Leave out every line before the one that contains "The height and width of the screenshot is (614, 600).". Please restate that line and the rest of the data word for word, through the end.
Top of DATA TO PROCESS
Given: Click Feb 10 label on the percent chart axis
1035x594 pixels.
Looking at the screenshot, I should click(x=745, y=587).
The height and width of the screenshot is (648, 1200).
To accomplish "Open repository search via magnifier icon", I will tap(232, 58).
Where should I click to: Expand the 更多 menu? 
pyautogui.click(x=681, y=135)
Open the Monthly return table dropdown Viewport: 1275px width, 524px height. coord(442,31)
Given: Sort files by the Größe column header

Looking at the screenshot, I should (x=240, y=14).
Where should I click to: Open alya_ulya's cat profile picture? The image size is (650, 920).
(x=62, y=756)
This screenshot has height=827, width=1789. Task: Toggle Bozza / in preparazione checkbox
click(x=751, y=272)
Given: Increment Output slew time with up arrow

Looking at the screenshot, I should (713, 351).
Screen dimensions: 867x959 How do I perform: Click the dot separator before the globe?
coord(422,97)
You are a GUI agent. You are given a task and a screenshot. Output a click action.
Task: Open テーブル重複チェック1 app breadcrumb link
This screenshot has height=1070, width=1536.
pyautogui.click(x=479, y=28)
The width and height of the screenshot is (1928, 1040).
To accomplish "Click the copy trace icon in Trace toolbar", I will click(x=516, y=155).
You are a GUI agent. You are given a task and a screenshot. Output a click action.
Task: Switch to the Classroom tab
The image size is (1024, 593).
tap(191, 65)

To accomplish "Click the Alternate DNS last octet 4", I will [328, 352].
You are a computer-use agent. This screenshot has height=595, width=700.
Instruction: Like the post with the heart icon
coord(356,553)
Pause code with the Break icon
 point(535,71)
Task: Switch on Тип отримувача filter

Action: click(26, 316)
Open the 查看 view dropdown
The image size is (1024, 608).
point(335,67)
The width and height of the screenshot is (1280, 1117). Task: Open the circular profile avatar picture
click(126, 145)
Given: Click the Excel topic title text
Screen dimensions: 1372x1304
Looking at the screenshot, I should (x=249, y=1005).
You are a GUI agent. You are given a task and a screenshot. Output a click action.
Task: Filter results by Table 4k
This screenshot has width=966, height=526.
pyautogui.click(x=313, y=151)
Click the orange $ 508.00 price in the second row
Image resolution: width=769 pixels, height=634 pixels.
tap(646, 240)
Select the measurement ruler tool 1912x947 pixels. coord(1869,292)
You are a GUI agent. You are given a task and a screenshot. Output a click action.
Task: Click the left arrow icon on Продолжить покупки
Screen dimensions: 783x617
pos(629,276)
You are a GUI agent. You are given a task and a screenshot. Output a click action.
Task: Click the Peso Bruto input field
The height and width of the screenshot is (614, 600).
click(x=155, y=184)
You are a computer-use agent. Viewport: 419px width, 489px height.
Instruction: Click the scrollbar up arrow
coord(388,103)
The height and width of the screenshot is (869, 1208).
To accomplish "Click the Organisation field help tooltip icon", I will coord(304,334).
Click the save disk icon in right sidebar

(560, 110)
Bottom of DATA TO PROCESS
RESPONSE AREA:
The height and width of the screenshot is (614, 600).
click(x=155, y=184)
You are a computer-use agent. Viewport: 419px width, 489px height.
Instruction: Click the scrollbar up arrow
coord(388,103)
The height and width of the screenshot is (869, 1208).
To accomplish "Click the Organisation field help tooltip icon", I will coord(304,334).
Click the save disk icon in right sidebar

(560, 110)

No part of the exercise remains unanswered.